Pieter « Posh Pete » Tritton a été l’un des premiers trafiquants européens à adopter la méthode consistant à dissoudre la cocaïne base dans des matériaux et à l’extraire par la suite. Il mélangeait la cocaïne base à du caoutchouc liquide utilisé pour la confection de tapis de tentes, les faisait passer en contrebande d’Amérique du Sud au Royaume-Uni et extrayait ensuite la drogue dans un laboratoire. Il a été arrêté grâce à un informateur en 2005 et emprisonné en Équateur pendant 12 ans.

« On n’a jamais perdu une seule cargaison, a déclaré Tritton à VICE World News. L’idée m’est venue à la prison de Parkhurst [où il était enfermé pour trafic de drogue, NDLR], lorsque j’ai parcouru un article du Sunday Times sur la cocaïne imprégnée dans du mobilier de jardin en plastique. Pour moi, c’était le futur. »

« On imprégnait la solution de latex avec de la cocaïne base parce qu’on perdait moins de substance lors de l’extraction et que c’était évidemment moins cher que le chlorhydrate de cocaïne, poursuit-il. On ne perdait que 10 à 15% au cours du processus d’extraction de la cocaïne base, alors qu’avec le chlorhydrate de cocaïne, on perdait jusqu’à 30% et aussi une plus grande partie de la puissance du produit. »

« Pour les trafiquants, il ne fait aucun doute que c’est la voie à suivre et l’avenir de cette activité. De plus en plus de gens vont se tourner vers cette méthode, parce qu’elle offre plus de chances de réussite et qu’elle est plus lucrative. Vous êtes presque sûr d’y arriver [à faire de la contrebande sans vous faire prendre]. Il est extrêmement difficile pour eux [les autorités] de la trouver et de prouver que la personne savait ce qu’elle transportait, car il ne s’agit pas d’un produit fini. »

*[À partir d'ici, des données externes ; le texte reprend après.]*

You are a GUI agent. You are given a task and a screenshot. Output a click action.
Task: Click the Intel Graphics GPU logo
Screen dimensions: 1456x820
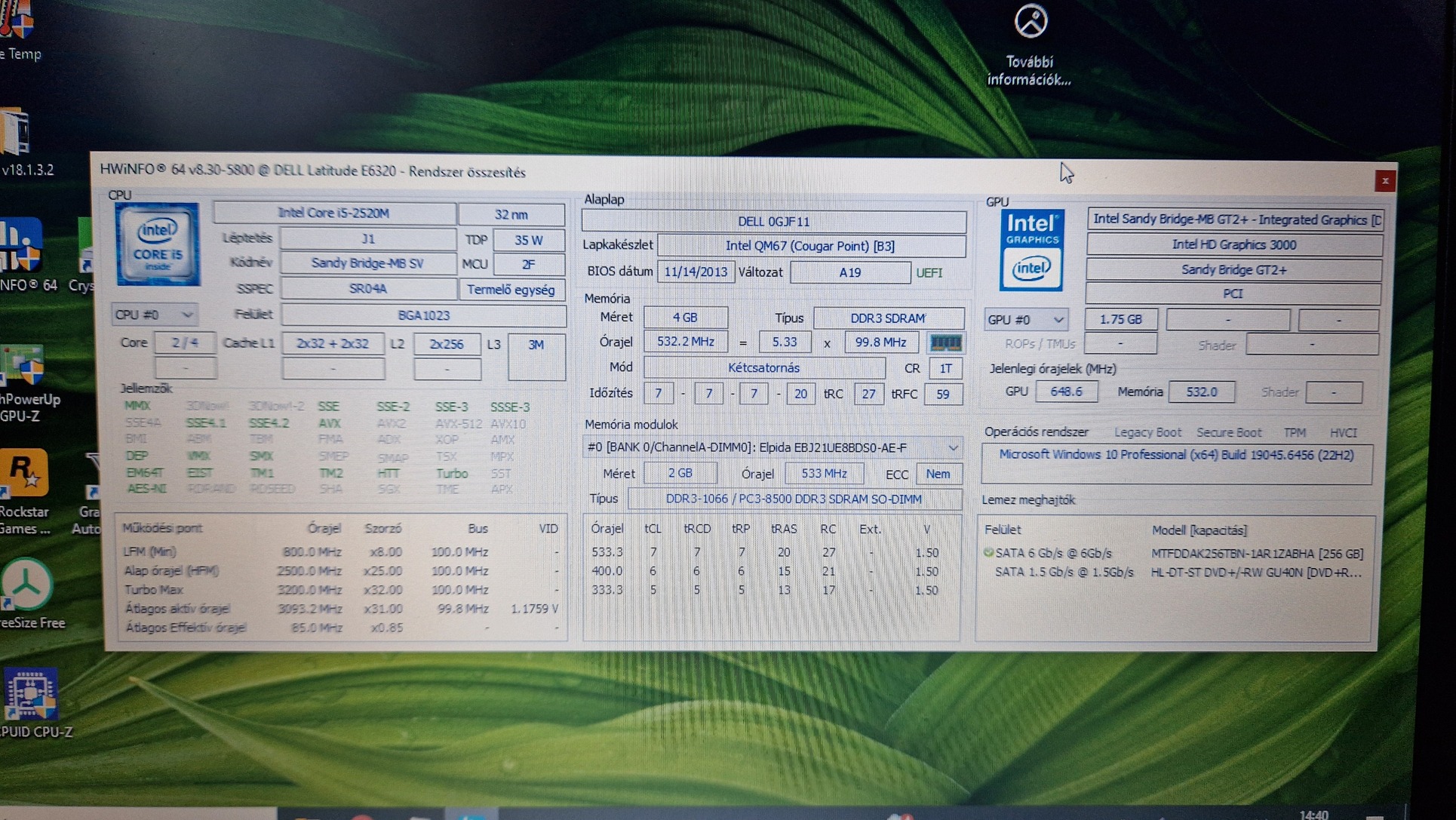tap(1031, 250)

« Chaque “chef” modifie la recette, si bien qu’à moins de savoir comment ils l’infiltrent [dans le matériel de transport], il est difficile de l’en extraire. Pour la police, c’est plus difficile à combattre, et pour l’utilisateur final, ça signifie trouver dans la rue une cocaïne de meilleure qualité et moins chère. »

Mais Tritton, qui a écrit un bouquin sur son expérience de trafiquant de drogue international dans la prison la plus dangereuse d’Équateur, a quand même déclaré que cette méthode d’extraction avait bel et bien un talon d’Achille.

« Le seul inconvénient, ce sont les laboratoires. Tout s’y trouve : les machines, les produits chimiques, la cocaïne. C’était notre point faible. La police a attendu qu’on installe un labo, que l’informateur leur confirme où il se trouvait, et il n’y avait plus aucune issue une fois que les flics l’avaient perquisitionné, a-t-il déclaré. Mais ils ne sont pas faciles à trouver. Ils peuvent être n’importe où. J’imagine que les gens vont commencer à utiliser des laboratoires souterrains. L’idéal, ce serait un vieux bunker nucléaire avec une belle grande porte que la police mettrait un mois à franchir ».